O grupo foi pessoalmente aos Estados Unidos para levar mais de 100 denúncias de violações de direitos humanos à Comissão Interamericana de Direitos Humanos. Essas denúncias se somam a outras dezenas que já foram apresentadas à Corte Internacional e relatam os supostos abusos cometidos.
A advogada Gabriela Ritter afirmou:
“Dentro do país, nós percorremos todas, praticamente todas as instituições que vocês possam imaginar. Nós protocolamos vários ofícios na Comissão de Direitos Humanos da OAB do Distrito Federal desde fevereiro, Ouvidoria da OAB, do Distrito Federal, Ouvidoria do Conselho Federal, Ministério dos Direitos Humanos, Vara de Execuções Penais do Distrito Federal e começamos peticionar no processo”.
Ela continuou falando sobre os acontecimentos de 8 de janeiro e revelou que as prisões do dia 9 de janeiro são as que mais claramente demonstram se tratar de prisões ilegais e em massa.

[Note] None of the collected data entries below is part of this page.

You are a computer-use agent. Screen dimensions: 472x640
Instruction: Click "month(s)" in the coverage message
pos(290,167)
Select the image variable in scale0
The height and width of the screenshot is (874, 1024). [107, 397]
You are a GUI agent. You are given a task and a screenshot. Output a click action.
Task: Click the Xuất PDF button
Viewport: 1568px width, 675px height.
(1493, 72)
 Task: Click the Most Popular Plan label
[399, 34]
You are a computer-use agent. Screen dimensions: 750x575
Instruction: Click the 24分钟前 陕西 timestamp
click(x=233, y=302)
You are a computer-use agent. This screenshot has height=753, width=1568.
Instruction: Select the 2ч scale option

Ela relatou que as pessoas foram enganadas para entrar em ônibus, nos quais ficaram circulando pela cidade sem saber para onde iriam, sem sequer saber que estavam sendo presas, sem voz de prisão, sem alimentação, sem água e sem banheiro.
Em seguida, permaneceram presas por meses a fio, e agora começam a ser julgadas por um tribunal incompetente, sem individualização das condutas nem acesso ao devido processo legal. O mais grave de tudo é que instituições que deveriam zelar pelos princípios dos direitos fundamentais e democráticos dos cidadãos, se omitem e parecem ter medo se posicionar contra as ilegalidades praticadas e a violência de julgamentos que ferem os princípios emanados da lei. Tudo leva crer que hoje no Brasil, os poderes constituídos e as instituições se assumiram subordinadas ao STF.